De idéntica opinión es Juan Montabes, uno de los responsables del Estudio General de Opinión Pública de Andalucía (Egopa), el 'CIS andaluz'. «No creo hayan fallado tanto las encuestas porque el despegue de Vox ha sido un fenómeno de los últimos días». «A Vox el resto de los partidos le han hecho una campaña magnífica en la última semana», recalca Montabes, quien incide en que todas las encuestas iban mejorando la previsión para el partido ultra según avanzaban los días, hasta el punto de GAD3 «prácticamente lo clavó» con la encuesta que realizó durante la última semana e hizo pública el mismo domingo.

¿Voto oculto?

«Hay otro hecho importante. Hasta ahora -y esto puede cambiar- la gente veía el voto a Vox como indeseable, y por eso puede ser que lo ocultaran», apunta Cazorla, en sintonía con las explicaciones de los responsables de dos responsables de empresas demoscópicas directamente concernidas por la falta de acierto.

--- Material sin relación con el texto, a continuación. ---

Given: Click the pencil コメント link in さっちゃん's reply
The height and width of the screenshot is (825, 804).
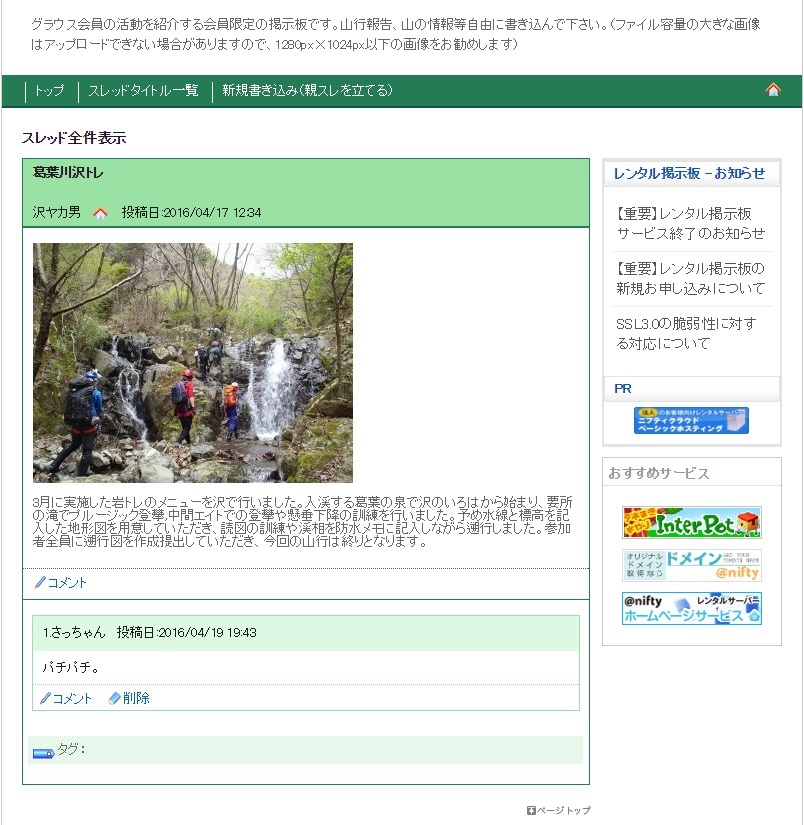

Montabes, sin embargo, no lo ve así. «No es necesariamente voto oculto. Al final los votantes de Vox han venido de esa tercera parte de encuestados que aseguraban que iban a votar aunque no sabían a quién», afirma el profesor del 'CIS andaluz'.

«Lo que está claro es que también es muy difícil hacer pronósticos con la debilidad brutal de los anclajes partidistas», afirma Cazorla Martín, apuntando a la falta de fidelidad de los votantes a las formaciones de unas elecciones a otras, «particularmente en el caso del PSOE». «Se están dando trasvases de votos imposibles hace solo diez años»; abunda el profesor.

Para complicar todavía más los pronósticos –apunta Cazorla- ha existido una «abstención punitiva» desconocida. Votantes (mayoritariamente del PSOE) enfadados que se han quedado en casa. «Es increíble -apostilla Montabes- la desmovilización que ha habido. Solo un 55% de votantes del censo total cuando la media de las elecciones andaluzas venía siendo históricamente un 66%. Así es muy difícil acertar».

Fuera de la demoscopia, también hay explicaciones politológicas para explicar el fracaso de las encuestas. «Hay dos hechos nuevos que quizás no han visto los sondeos. El primero es que en la campaña han irrumpido elementos totalmente ajenos a Andalucía como es la situación en Cataluña y el 'procés'. El segundo es que estos comicios, más que nunca, se han visto en clave nacional, con un voto claro de castigo al PSOE de Pedro Sánchez, probablemente por su gestión la crisis territorial», argumenta Ángel Valencia Saiz, catedrático de Ciencia Política de la Universidad de Málaga.